The end of 2 Samuel 11 states that “the thing David had done displeased the Lord.” The “thing” David had done? Let’s start at the beginning of the end: coveting his neighbor’s wife led to adultery, lying, and murder. David didn’t wake up one day and decide to kill someone. A commentary I read this week said, “Satan could never tempt David with the entire package at once, but he deceived him with it piece by piece.” 

Isn’t that how it goes for us, too? 

We never wake up and decide to do something big, messy, and so wrong that it’s going to absolutely wreck our lives. It always starts with the breaking of the first commandment: You shall have no other gods before me. It was the beginning of the end for David, and it is for us, too. David’s sin was not in seeing a beautiful woman; it was that he allowed his gaze to linger there. David put his own indulgences before God. Once that sin was allowed to grow unchecked, it fractured his entire life and the lives of many around him.

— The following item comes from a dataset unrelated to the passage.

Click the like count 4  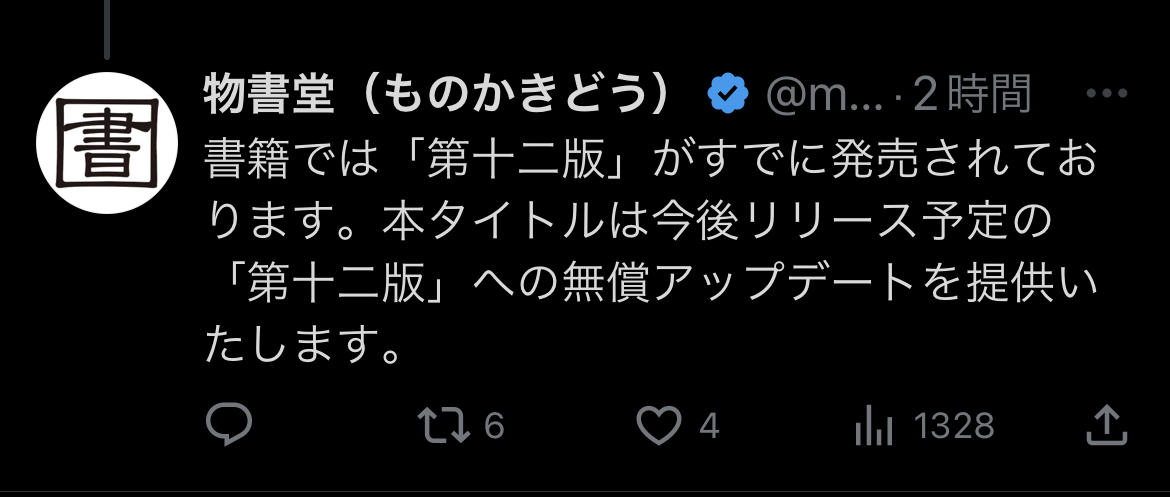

We may not sin as “spectacularly” as David did, but neither are we immune from fractured/fracturing living. The question is: will we retrace our steps and right the wrong, or allow the splinters of our sin to continue to grow unchecked, until one day we’re standing shell-shocked, looking around at the mess of our lives and wondering, “How did I get here?”

The good news is that the beginning doesn’t have to determine our end. David did go on to repent before God (2 Samuel 12), but there were consequences of his behavior. David (and everyone else his actions affected) could have avoided the ensuing heartache if he had course-corrected sooner. Are there “small” things in your life that are taking you to a place you don’t want to end up? Is there a situation in your life that should have been addressed a long time ago? Take some time to talk to God about them today.